◆ The problem ◆
Copy out the entries below, swapping "Find the location of a particular element." for "Locate one specific element." everywhere it appears and leaving everything else unchanged.

— START OF Provided records —

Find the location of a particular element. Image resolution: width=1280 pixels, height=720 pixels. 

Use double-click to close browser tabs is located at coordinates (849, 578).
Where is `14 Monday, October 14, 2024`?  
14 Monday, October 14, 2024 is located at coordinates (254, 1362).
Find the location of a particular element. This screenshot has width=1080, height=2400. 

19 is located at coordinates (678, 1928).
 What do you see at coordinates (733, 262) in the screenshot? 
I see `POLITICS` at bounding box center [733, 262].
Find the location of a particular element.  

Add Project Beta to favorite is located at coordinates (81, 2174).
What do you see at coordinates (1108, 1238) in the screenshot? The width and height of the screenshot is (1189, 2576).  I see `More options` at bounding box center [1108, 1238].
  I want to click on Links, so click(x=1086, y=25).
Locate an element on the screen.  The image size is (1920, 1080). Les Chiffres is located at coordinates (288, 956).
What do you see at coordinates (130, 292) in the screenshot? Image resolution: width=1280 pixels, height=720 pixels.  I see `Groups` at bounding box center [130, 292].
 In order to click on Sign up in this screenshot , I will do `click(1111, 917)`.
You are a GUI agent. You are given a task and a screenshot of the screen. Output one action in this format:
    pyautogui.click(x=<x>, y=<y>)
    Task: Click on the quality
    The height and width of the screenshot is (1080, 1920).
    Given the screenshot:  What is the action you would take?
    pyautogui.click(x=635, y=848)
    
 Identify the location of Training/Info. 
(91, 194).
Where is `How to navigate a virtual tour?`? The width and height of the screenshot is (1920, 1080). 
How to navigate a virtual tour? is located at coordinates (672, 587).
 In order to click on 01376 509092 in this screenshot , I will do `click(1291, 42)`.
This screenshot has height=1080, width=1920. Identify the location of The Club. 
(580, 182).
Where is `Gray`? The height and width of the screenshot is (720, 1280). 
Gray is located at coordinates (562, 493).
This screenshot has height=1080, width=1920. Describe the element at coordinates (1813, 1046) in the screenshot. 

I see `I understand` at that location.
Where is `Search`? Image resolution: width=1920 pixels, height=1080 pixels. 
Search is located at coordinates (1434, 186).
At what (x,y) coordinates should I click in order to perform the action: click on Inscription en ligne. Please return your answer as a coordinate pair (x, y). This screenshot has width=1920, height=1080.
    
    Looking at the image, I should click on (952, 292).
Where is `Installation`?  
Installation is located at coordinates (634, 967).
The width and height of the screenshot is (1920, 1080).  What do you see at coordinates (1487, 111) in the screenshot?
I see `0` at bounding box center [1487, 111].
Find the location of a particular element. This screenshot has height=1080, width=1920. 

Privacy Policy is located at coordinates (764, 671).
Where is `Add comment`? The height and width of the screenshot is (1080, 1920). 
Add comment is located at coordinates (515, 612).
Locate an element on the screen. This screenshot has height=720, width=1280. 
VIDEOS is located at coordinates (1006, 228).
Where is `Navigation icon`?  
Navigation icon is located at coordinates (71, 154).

— END OF Provided records —

◆ Task solution ◆
Locate one specific element. Image resolution: width=1280 pixels, height=720 pixels. 

Use double-click to close browser tabs is located at coordinates (849, 578).
Where is `14 Monday, October 14, 2024`?  
14 Monday, October 14, 2024 is located at coordinates (254, 1362).
Locate one specific element. This screenshot has width=1080, height=2400. 

19 is located at coordinates (678, 1928).
 What do you see at coordinates (733, 262) in the screenshot? 
I see `POLITICS` at bounding box center [733, 262].
Locate one specific element.  

Add Project Beta to favorite is located at coordinates (81, 2174).
What do you see at coordinates (1108, 1238) in the screenshot? The width and height of the screenshot is (1189, 2576).  I see `More options` at bounding box center [1108, 1238].
  I want to click on Links, so click(x=1086, y=25).
Locate an element on the screen.  The image size is (1920, 1080). Les Chiffres is located at coordinates (288, 956).
What do you see at coordinates (130, 292) in the screenshot? Image resolution: width=1280 pixels, height=720 pixels.  I see `Groups` at bounding box center [130, 292].
 In order to click on Sign up in this screenshot , I will do `click(1111, 917)`.
You are a GUI agent. You are given a task and a screenshot of the screen. Output one action in this format:
    pyautogui.click(x=<x>, y=<y>)
    Task: Click on the quality
    The height and width of the screenshot is (1080, 1920).
    Given the screenshot:  What is the action you would take?
    pyautogui.click(x=635, y=848)
    
 Identify the location of Training/Info. 
(91, 194).
Where is `How to navigate a virtual tour?`? The width and height of the screenshot is (1920, 1080). 
How to navigate a virtual tour? is located at coordinates (672, 587).
 In order to click on 01376 509092 in this screenshot , I will do `click(1291, 42)`.
This screenshot has height=1080, width=1920. Identify the location of The Club. 
(580, 182).
Where is `Gray`? The height and width of the screenshot is (720, 1280). 
Gray is located at coordinates (562, 493).
This screenshot has height=1080, width=1920. Describe the element at coordinates (1813, 1046) in the screenshot. 

I see `I understand` at that location.
Where is `Search`? Image resolution: width=1920 pixels, height=1080 pixels. 
Search is located at coordinates (1434, 186).
At what (x,y) coordinates should I click in order to perform the action: click on Inscription en ligne. Please return your answer as a coordinate pair (x, y). This screenshot has width=1920, height=1080.
    
    Looking at the image, I should click on (952, 292).
Where is `Installation`?  
Installation is located at coordinates (634, 967).
The width and height of the screenshot is (1920, 1080).  What do you see at coordinates (1487, 111) in the screenshot?
I see `0` at bounding box center [1487, 111].
Locate one specific element. This screenshot has height=1080, width=1920. 

Privacy Policy is located at coordinates (764, 671).
Where is `Add comment`? The height and width of the screenshot is (1080, 1920). 
Add comment is located at coordinates (515, 612).
Locate an element on the screen. This screenshot has height=720, width=1280. 
VIDEOS is located at coordinates (1006, 228).
Where is `Navigation icon`?  
Navigation icon is located at coordinates (71, 154).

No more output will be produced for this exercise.